Вот и все, что я могу сказать о себе. Надвигается лето, время поездок, время встреч с людьми. Думаю побывать на Николыцине, в Салехарде, подумать, посмотреть — это нужно для будущей книги, работа над которой займет немало лет.
1970
Этюд на Чусовой
Сколько помню художника Анатолия Николаевича Тумбасова, столь и неизменен его облик в памяти моей. Прежде всего запоминается тихая, добрая улыбка, вроде бы постоянно присутствующая на бледноватом лице от скрытого, тайного волнения и радости, изредка озаряющих лицо негустым и неярким румянцем, беловатые волосы, высветленные солнцем и ветром брови и небольшие светло-голубые, внимательные-превнимательные глаза, таящие в себе какую-то глубокую печаль и даже виноватость.
Как видите, портрет и облик художника, мне запомнившегося, так и просятся определить его в детстве и в юности в какое-нибудь городское предместье, в интеллигентную скромную семью, в примерную школу полугородского, окраинного толка, где много кружков по искусству, военной подготовке, где все чего-то лепят, мастерят и рисуют, бросают деревянные гранаты и колют самодельные чучела врагов, где обязательно присутствуют два-три лохматых учителя, одержимых идеями невиданных изобретений, открытий, путешествий, будоражащих юные души.
Но увы, родом-то Анатолий Тумбасов из шахтерского поселка с самым ему подходящим названием, над которым долго не надсаживались административные умы, — Пласт Челябинской области, в пятидесяти верстах от станции Нижне-Увельской.
«Поселок этот можно окинуть взглядом с любого шахтерского отвала.

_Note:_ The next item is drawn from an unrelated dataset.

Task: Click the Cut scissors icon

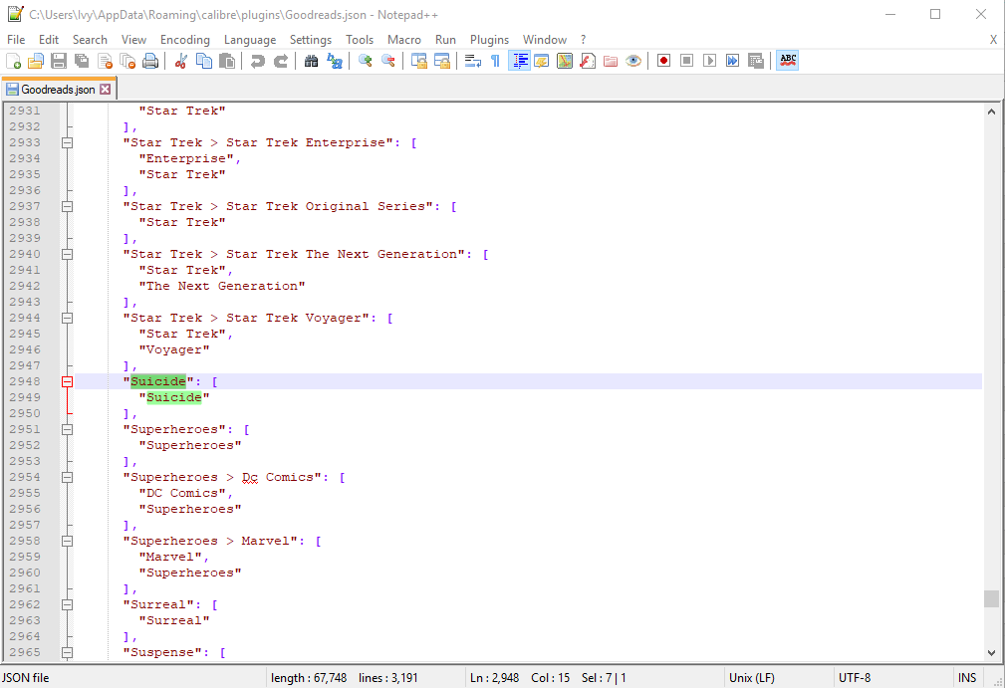Action: (x=180, y=61)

В поселке всего было несколько двухэтажных зданий на городской манер: больница, девятая и десятая школы, две-три конторы, а все остальное домишки с палисадниками и огородами», — напишет впоследствии о своей «малой родине» Тумбасов и с горьким выдохом добавит: «И вот тебе, почти четыре тысячи погибло». В числе погибших на войне был и отец художника, и друг, роднее кровного ему брата, мечтавший стать художником Иван Чистов, убитый десятого сентября 1943 года в Смоленской области, возле деревни Шуи.

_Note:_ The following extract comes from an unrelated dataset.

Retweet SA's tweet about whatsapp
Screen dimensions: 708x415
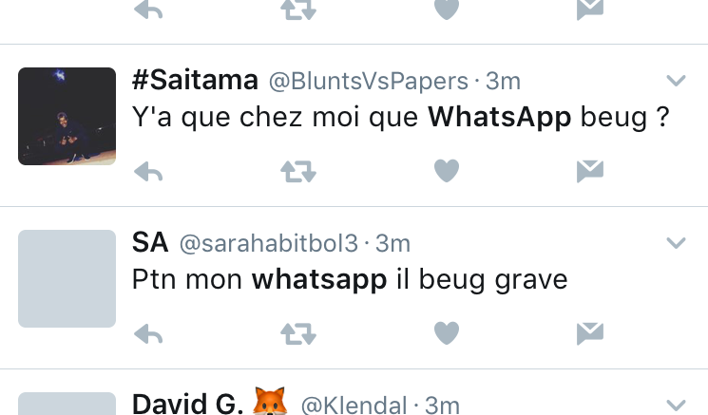click(298, 334)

Так вот она откуда, глубоко таимая и неистребимая печаль в глазах художника, — он-то вернулся с войны, а Ваня, отец и еще миллионы остались на веки вечные «там». Неизбывна война в сердцах тех, кто уцелел на войне, и груз ее тяжкий нести нам — фронтовикам — до конца дней наших.

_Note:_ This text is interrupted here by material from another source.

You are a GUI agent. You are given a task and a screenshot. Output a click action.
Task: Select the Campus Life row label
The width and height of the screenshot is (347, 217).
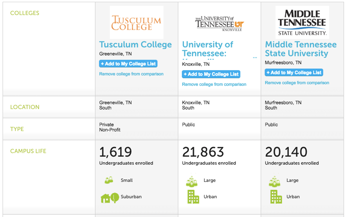(28, 151)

Оба они: и Толя Тумбасов, и Ваня Чистов — страстно мечтали стать художниками, и мечта одного из них исполнилась, он рисует, пишет и работает «за двоих», как наказывал ему покойный друг.
Художники, как и многие творческие люди, много и серьезно работающие, не любят, чтоб им мешали, изобретают всевозможные запоры и замки, ограждая себя от любопытных, праздных «гостей», но сколь я знаю Тумбасова — а знаю я его уже более тридцати лет, двери его мастерской всегда открыты для людей, и всегда согрет для гостей крепкий чай, и редкого по сердцу ему пришедшегося гостя он отпустит без подарка — этюд с реки Камы, подаренный мне еще в пятидесятых годах, объехал со мною не один уже город, сменил не одну квартиру. И при всем при этом Тумбасов не только много и плодотворно работает, он много ездит, у многих людей бывает. Урал облазил и изрисовал, кажется, от крайнего севера до родного юга. Но в общении с людьми он любит больше слушать, чем говорить, однако его «молчаливое общение» так активно, такое в лице его внимание и любовь, что и не замечаешь его неучастия в разговорах и спорах.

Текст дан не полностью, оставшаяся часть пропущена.